Despite the recent reports by several research groups on the development of E. coli strains capable of growing on CO₂ and formic acid, the maximum cell growth remained too low (optical density of around 1) and thus the production of chemicals from CO₂ and formic acid has been far from realized.
The team previously reported the reconstruction of the tetrahydrofolate cycle and reverse glycine cleavage pathway to construct an engineered E. coli strain that can sustain growth on CO₂ and formic acid. To further enhance the growth, the research team introduced the previously designed synthetic CO₂ and formic acid assimilation pathway, and two formate dehydrogenases.
Metabolic fluxes were also fine-tuned, the gluconeogenic flux enhanced, and the levels of cytochrome bo3 and bd-I ubiquinol oxidase for ATP generation were optimized. This engineered E. coli strain was able to grow to a relatively high OD600 of 7~11, showing promise as a platform strain growing solely on CO₂ and formic acid.

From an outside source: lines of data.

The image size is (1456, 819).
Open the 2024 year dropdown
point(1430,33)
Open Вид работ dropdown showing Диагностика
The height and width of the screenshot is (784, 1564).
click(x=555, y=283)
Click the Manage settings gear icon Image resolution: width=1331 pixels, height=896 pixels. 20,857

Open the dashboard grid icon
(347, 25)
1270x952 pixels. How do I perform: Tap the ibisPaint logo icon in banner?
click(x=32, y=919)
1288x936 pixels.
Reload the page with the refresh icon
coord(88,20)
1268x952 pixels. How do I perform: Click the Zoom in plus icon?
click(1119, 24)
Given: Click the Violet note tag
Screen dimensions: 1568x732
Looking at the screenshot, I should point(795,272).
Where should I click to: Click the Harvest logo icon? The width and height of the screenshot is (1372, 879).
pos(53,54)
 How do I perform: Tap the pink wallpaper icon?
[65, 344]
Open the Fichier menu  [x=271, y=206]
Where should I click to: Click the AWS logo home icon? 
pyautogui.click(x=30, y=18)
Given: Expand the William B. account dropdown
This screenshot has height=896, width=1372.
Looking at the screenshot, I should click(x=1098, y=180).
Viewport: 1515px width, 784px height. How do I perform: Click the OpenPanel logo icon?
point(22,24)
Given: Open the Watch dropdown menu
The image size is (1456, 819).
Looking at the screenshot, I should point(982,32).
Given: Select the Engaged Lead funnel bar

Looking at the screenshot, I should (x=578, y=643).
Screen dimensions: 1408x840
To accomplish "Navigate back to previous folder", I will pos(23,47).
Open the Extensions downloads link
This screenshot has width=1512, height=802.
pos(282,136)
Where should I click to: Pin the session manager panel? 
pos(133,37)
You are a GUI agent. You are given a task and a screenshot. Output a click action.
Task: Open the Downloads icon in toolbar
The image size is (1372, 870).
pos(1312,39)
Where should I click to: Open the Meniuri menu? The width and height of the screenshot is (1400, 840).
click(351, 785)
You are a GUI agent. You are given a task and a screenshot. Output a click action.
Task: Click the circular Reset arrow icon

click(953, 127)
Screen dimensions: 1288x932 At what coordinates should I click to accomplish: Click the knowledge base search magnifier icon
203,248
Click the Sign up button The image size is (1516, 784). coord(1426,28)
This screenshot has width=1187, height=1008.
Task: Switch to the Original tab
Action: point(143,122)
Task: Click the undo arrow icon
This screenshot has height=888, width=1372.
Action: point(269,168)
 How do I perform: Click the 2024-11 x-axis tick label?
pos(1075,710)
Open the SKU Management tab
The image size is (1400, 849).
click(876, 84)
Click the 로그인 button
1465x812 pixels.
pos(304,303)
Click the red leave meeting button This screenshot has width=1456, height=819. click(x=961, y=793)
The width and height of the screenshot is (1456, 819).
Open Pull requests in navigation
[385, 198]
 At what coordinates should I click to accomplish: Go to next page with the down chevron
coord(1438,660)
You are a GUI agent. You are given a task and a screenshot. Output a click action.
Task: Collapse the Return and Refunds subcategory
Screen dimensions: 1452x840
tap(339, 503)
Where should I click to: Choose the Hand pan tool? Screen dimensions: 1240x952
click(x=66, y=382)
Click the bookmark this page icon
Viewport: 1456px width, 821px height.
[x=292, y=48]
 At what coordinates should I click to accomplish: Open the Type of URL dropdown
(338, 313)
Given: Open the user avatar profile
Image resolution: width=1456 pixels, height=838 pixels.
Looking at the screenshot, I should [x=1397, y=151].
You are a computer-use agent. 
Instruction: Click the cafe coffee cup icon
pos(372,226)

Professor Lee said, “We engineered E. coli that can grow to a higher cell density only using CO₂ and formic acid. We think that this is an important step forward, but this is not the end. The engineered strain we developed still needs further engineering so that it can grow faster to a much higher density.”
Professor Lee’s team is continuing to develop such a strain. “In the future, we would be delighted to see the production of chemicals from an engineered E. coli strain using CO and formic acid as sole carbon sources,” he added.